The United States intelligence community funded, nurtured and incubated Google as part of a drive to dominate the world through control of information. Seed-funded by the NSA and CIA, Google was merely the first among a plethora of private sector start-ups co-opted by U.S. intelligence to retain ‘information superiority.’

As late as 2005, In-Q-Tel, the CIA’s venture capitalist arm, was a major shareholder in Google. These shares were a result of Google’s acquisition of Keyhole, Inc., a CIA-backed surveillance firm whose software eventually became Google Earth. By 2007, Google was selling the government-enhanced versions of Google Earth that it was using for targeting in Iraq, as well as secret search engines that spy agencies were using for surveillance, according to The Washington Post. By this time, the Post also notes, Google was partnering with Lockheed Martin to produce futuristic technology for the military.
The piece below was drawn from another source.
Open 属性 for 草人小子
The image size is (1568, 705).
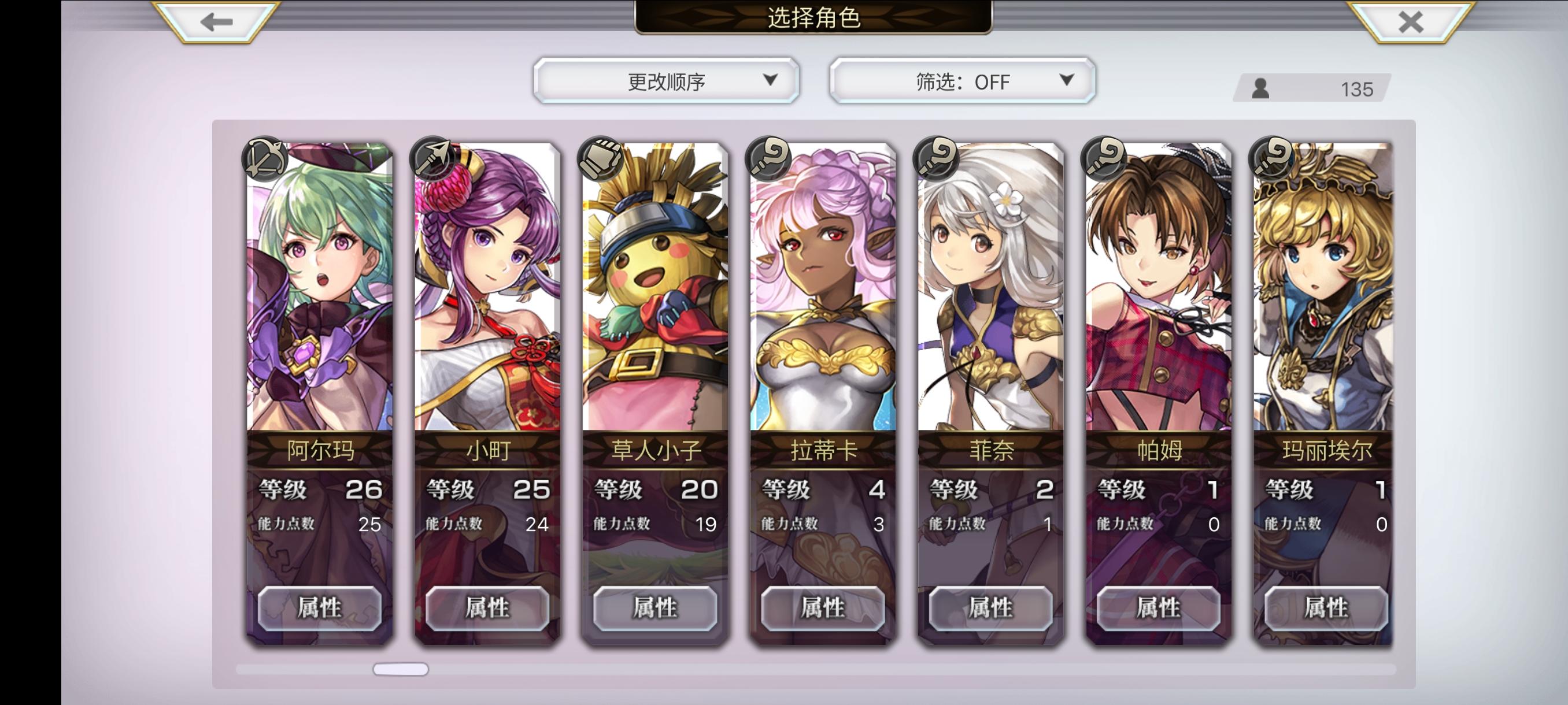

In the 21st century, warfare is far more than just bullets and tanks. But Google’s attempts to feed from the trough of the military-industrial complex have proven controversial. In 2018, it faced an employee rebellion after securing Pentagon funding for a project designing lethal weaponry systems. That same year, the company dropped its longstanding motto, “don’t be evil.” Since then, it has also become a huge CIA contractor. In 2020, it secured part of a CIA cloud services contract reportedly worth  “tens of billions of dollars.”

Therefore, while the company, for the longest time, presented itself as a group of outsiders attempting to make the world a better place, from the very start, it has been closely connected with the halls of power. Indeed, in 2016, The Google Transparency Project identified at least 258 examples of a “revolving door” between Google and various branches of the federal government as individuals moved from one to the other.

Schmidt and Cohen are two of those individuals. Schmidt was chairman of both the National Security Commission on Artificial Intelligence and the Defense Innovation Advisory Board, bodies created to help Silicon Valley assist the U.S. military with cyberweapons. Meanwhile, Cohen left his high-powered job at the State Department to work for Google. Schmidt had served as an advisor (particularly on the Middle East) to both Secretaries of State Condoleezza Rice and Hillary Clinton. He even participated in an unsuccessful 2009 regime change attempt in Iran, successfully pressuring Twitter to maintain services to the country during a U.S.-backed uprising aimed at toppling the government.

While this article is not trying to claim any of the individuals named are nefarious CIA plants, the way in which Google and the CIA have worked so closely together raises national security questions for all other nations, especially those attempting to pursue foreign policies independent of the United States. Ultimately, the line between big tech and big brother has been blurred beyond recognition.

Murray also warned that this hand-in-hand relationship also endangers individual freedoms, meaning that the Google/CIA connection should worry everybody. “All of this threatens individual rights to privacy, free speech, freedom of expression. Once they have your data, the U.S. government can use it against you at any time,” she told MintPress, “It’s really quite frightening.”